Law hooks up with collaborators from Mozambique

29 March 2010

UCT and Eduardo Mondlane UniversityNew friends: Signing on the dotted lines on two memoranda of understanding between UCT and Eduardo Mondlane University were Prof Armando Dimande, dean of the faculty of law at UEM; UEM rector, Prof Filipe Couto, UCT vice -chancellor, Dr Max Price; and Prof PJ Schwikkard, dean of the Faculty of Law at UCT.

The Faculty of Law is trailblazing the Afropolitan path, signing a Memorandum of Understanding (MoU) with Eduardo Mondlane University (UEM), Mozambique's oldest and largest university, at UCT yesterday.

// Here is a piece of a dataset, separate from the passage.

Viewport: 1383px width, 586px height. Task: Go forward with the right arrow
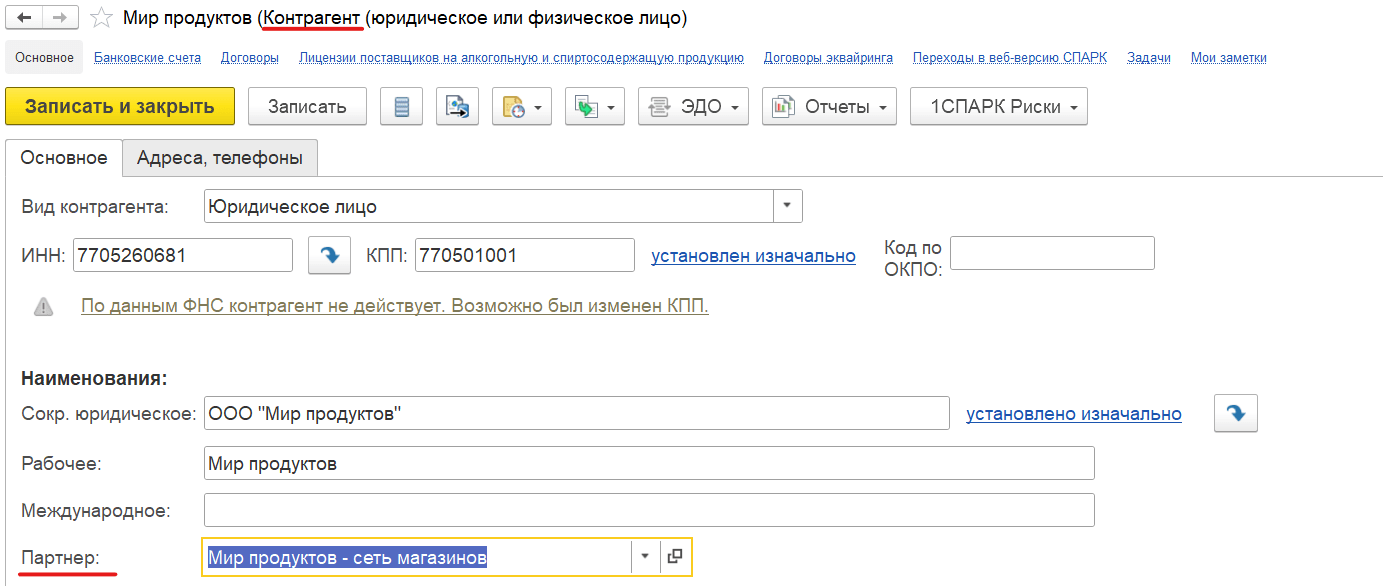pos(61,18)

Actually, UCT signed two such MoUs with UEM on the day. The first - initialled by UCT vice-chancellor, Dr Max Price, and UEM rector, Professor Filipe Couto - is an overarching one, pledging the two universities to broad collaboration and staff and student exchanges.

The second one is more specific, built on a standing partnership between the universities' faculties of law. Since first making contact at the First International Conference on Regional Integration Issues and SADC Law, held at UEM in April 2008, the faculties have been collaborating around that common theme.

As UEM has a centre dedicated exclusively to the topic, research and teaching exchanges have proved invaluable to UCT, says Professor Evance Kalula, deputy dean for internationalisation and development in UCT's Faculty of Law, and responsible for striking up such partnerships with African institutions. Such has been the strength of the UEM collaboration that UCT launched a master's course in regional integration and SADC law in 2008, based in large part on UEM's work.

That programme has taken off with a bang, with 24 students already signing up - a sizeable number for any LLM course, observes Kalula. In addition, an undergraduate course has also attracted a dozen or so students.

But it's not a one-sided relationship, notes Kalula. UCT has plenty to offer UEM - as Couto noted as well - and will be offering assistance in developing young, emerging researchers there, posting its academics to teach and work in Mozambique, and helping with curriculum development.

It's that kind of two-way traffic that bodes well for the MoUs.

"Agreements like this do not add up to anything if we haven't started to do something concrete," said Couto at the signing. "This is something which is just confirming what we are doing already."

The occasion was a memorable one for Price as well, as it's the first MoU he's signed with an African university since taking the helm as UCT vice-chancellor in 2008.

"It's an important development for us because we're trying to strengthen our links with African universities, more than we've done in the past," he said.

The agreement with UEM would perhaps also spark contacts with other Lusophone countries in the Southern Hemisphere, added Price.